Triche’s comments are illuminating, though. The Orange is vulnerable to the shots not falling because in the half court it’s mostly a jump-shooting team.
To be fair, Syracuse has a number of very good midrange players, notably Joseph. But a solid midrange game is a necessity given the team’s lack of the kind of low post player it’s enjoyed in recent years.
Fab Melo’s good for at least three or four ferocious dunks per game, and he’s very good at diving down the lane and finishing at the rim. But while he’s shown flashes at times, he’s not a post threat. All 10 of his points against the Panthers came on dunks, layups, and a pair of clutch free throws.
Working on the block Melo was 0-for-3, lasering a pair of jump-hooks off the iron and front-rimming a short turnaround jumper. To be fair, he was hampered in his post moves by the extreme level of physicality the referees were allowing, but some credit is due to Pittsburgh for establishing that kind of game early.

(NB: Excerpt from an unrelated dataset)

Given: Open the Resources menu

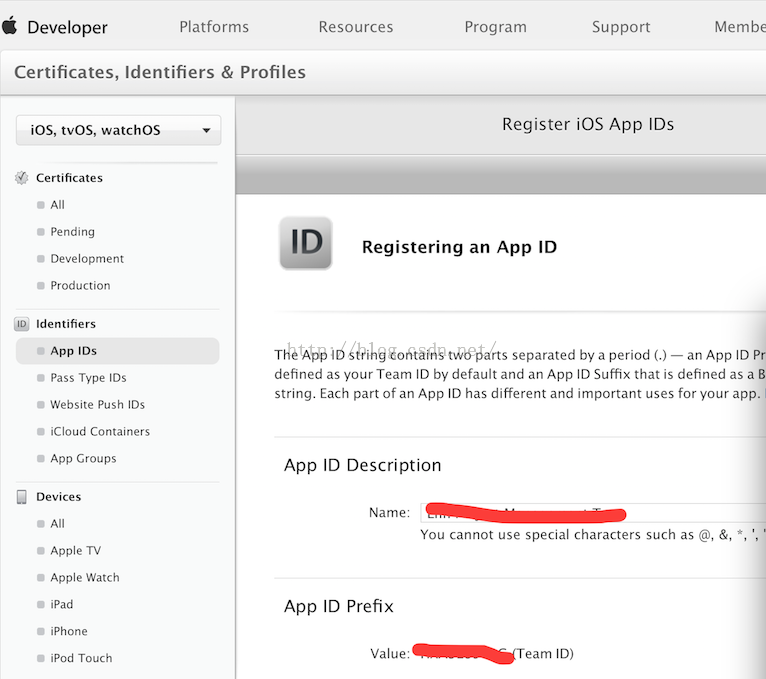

That Melo lacks a refined post game isn’t a knock on him given what a game-changer he is defensively, not to mention his relative inexperience. But at the same time, it speaks to Syracuse’s lone glaring weakness.
Watch a few possessions in the half court and the problems become readily apparent. Overdribbling on the perimeter. Too much one-on-one play. Lots of contested jumpers. Lack of useful ball movement. Stagnation.

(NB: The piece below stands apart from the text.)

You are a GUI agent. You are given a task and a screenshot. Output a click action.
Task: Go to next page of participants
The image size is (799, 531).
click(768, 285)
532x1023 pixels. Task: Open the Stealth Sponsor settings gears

Syracuse is talented enough that often, it works. But it doesn’t work as much as you want it to.
In a way, the team’s half-court woes are a testament to just how smart a coach Jim Boeheim is. He’s designed a game plan to maximize his depth and personnel and mask the one real limitation of his squad, and it’s worked flawlessly thus far.
But I admit, I’m terrified that a night in March will come when some scrappy upstart team like Wofford, or something equally fictitious-sounding, is bombing NBA-range threes and protecting the ball while Scoop and Joseph brick midrange jumpers at the other end, Fab Melo sits on the bench with 4 fouls in two minutes of play, and we all yell at Dion for dribbling aimlessly around the perimeter for 15 seconds.
That night might come. It’s always a possibility, no matter how good this team is. And if it does happen, I’d bet we’ll be talking afterward about how the half-court offense failed.
The bottom line, though, is this: right now, Syracuse is the best college basketball team in the nation, in the most competitive year for college hoops in recent memory thanks to the NBA lockout keeping a number of stars in school for an extra year. This team has a chance to be historically great.
There are a handful of teams with a realistic shot at a national title, and the Orange is one of them. That’s about as much as any fan can ask for.
And here’s something else. There are now only two remaining undefeated teams in the country, and with apologies to Murray State and its 234th-ranked strength of schedule, only one of them is elite.
UNC, Kentucky, Ohio State—every other contender has already blinked. Syracuse hasn’t.
In March, when it really matters, I don’t think the Orange is going to, either.